Judis, who argued in 2002 that demographic change would yield long-term gains for Democrats, has since recanted that prediction. Adherents to the progressive racial orthodoxy don’t have that option, since it would require revisiting assumptions they deem morally mandatory. So they attribute the astounding success of Asian-Americans to Asian privilege or “white-adjacency,” deride black conservatives as “Uncle Toms” who have “internalized” their oppression, and refer to Hispanics who vote for Republicans as the worst epithet in the progressive lexicon: white.
But if the racial orthodoxy is so totalizing as to be unfalsifiable, its premises are decreasingly relevant. Amid a mounting cultural obsession with “white privilege,” immigration and intermarriage are projected to render whites a numerical minority by the 2040s. In Whiteshift, political scientist and Manhattan Institute adjunct fellow Eric Kaufmann argues that this “browning” of America will likely result in the expansion of the ethnic majority to include people currently considered nonwhite, which, Kaufmann tells us, should “reduce white anxiety—except among race purists—and lower the temperature.” Calling this white supremacy might make sense to New York Times journalists, but in reality, Kaufmann says, it “is part of a normal assimilation process of the kind that is a constant feature in human history.”
One might expect progressives to welcome the possibility that race will be deemphasized in U.S. politics. Instead, they resort to abstruse explanations for the persistence of structural racism and insist that overcoming racism requires an endless focus on racial distinctions, abandoning the colorblind humanism of Martin Luther King Jr., even as they try to appropriate the moral gravitas of his era. While King envisioned a country where “the sons of former slaves and the sons of former slave owners will be able to sit together at the table of brotherhood,” contemporary progressive activists prefer to combat racism by emphasizing ethnic differences, even embracing racial segregation with race-specific graduation ceremonies, freshman orientation programs, and dormitories on elite university campuses.
This racialized approach has gained a foothold in elite institutions, but it is deeply unpopular—and conceals the emergence of new, non-racial fault lines. From the shifts visible in the November election, the possibility of a new political dynamic begins to emerge, one in which education, income level, religious affiliation, and cultural background are more determinative of one’s voting habits than ethnic identity. That would be a powerful refutation of the successor ideology.
The 2020 results show that a growing number of racial minorities, whom progressives identify as victims of the American system, are committed to maintaining it. Throughout U.S. history, those at the margins of society have possessed a unique understanding of the universal principles that form the basis of our tradition. Ours is a story not of racial inequality and oppression, but of overcoming such brutal conditions by adhering to those principles. The progressive narrative inverts this tradition. As long as the Left continues to believe that racism infects the very foundation of the United States, its political blind spots will remain.

Activity list:
[a] According to the passage, by when are immigration and intermarriage projected to make whites a numerical minority?
[b] Summarize the passage in two sentences.
[c] Say whether each statement agrees with the passage, answering yes or no and quoting the deciding words: (i) Judis has abandoned his 2002 prediction about demographic gains for Democrats. (ii) The racialized approach is widely popular. (iii) Kaufmann describes the expansion of the ethnic majority as a form of white supremacy.
The material after the passage is not needed for any of this work.

Raw data:
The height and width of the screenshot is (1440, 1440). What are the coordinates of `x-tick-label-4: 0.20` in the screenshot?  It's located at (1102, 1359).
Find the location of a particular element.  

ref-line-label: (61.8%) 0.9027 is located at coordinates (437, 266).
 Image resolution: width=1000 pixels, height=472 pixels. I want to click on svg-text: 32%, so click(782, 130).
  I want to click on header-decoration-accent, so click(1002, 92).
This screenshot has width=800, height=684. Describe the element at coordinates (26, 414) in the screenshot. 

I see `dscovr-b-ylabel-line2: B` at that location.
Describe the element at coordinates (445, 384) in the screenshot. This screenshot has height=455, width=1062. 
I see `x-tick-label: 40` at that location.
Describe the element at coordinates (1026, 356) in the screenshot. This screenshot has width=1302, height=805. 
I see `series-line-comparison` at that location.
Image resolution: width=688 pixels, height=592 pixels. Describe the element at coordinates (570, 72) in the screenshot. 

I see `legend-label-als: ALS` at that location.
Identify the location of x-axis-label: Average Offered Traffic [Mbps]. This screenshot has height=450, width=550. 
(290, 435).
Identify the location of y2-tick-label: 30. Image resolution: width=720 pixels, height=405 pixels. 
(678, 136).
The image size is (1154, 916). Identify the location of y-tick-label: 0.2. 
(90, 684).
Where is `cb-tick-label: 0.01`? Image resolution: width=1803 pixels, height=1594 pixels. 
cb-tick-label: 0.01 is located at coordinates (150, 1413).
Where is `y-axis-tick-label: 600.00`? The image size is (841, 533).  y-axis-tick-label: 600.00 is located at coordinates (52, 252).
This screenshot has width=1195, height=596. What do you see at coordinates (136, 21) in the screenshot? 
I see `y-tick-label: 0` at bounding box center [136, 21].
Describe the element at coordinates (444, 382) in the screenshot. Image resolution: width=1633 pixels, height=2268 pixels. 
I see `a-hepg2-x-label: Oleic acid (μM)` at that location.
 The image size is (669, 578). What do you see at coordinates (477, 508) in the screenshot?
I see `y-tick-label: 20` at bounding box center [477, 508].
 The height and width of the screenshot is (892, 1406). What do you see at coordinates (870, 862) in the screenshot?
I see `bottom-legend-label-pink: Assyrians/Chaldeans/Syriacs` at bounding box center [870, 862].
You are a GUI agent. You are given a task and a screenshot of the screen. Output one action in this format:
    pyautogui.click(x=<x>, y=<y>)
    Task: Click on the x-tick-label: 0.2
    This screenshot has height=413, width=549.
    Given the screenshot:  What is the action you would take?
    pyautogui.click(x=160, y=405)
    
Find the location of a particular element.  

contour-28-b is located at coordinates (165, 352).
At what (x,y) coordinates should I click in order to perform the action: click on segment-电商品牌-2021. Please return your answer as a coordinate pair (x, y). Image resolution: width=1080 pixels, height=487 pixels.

Answers for this exercise:
[a] By the 2040s.

[b] Adherents of the progressive racial orthodoxy cannot revise assumptions they deem morally mandatory, so they explain away Asian-American success, black conservatives, and Hispanic Republican voters, even as demographic change and assimilation make the orthodoxy's premises decreasingly relevant. Progressives emphasize ethnic differences instead of Martin Luther King Jr.'s colorblind humanism, while 2020 election shifts suggest that education, income, religion, and cultural background may come to outweigh ethnic identity in voting.

[c]
(i) Yes: "has since recanted that prediction."
(ii) No: "it is deeply unpopular."
(iii) No: "is part of a normal assimilation process of the kind that is a constant feature in human history."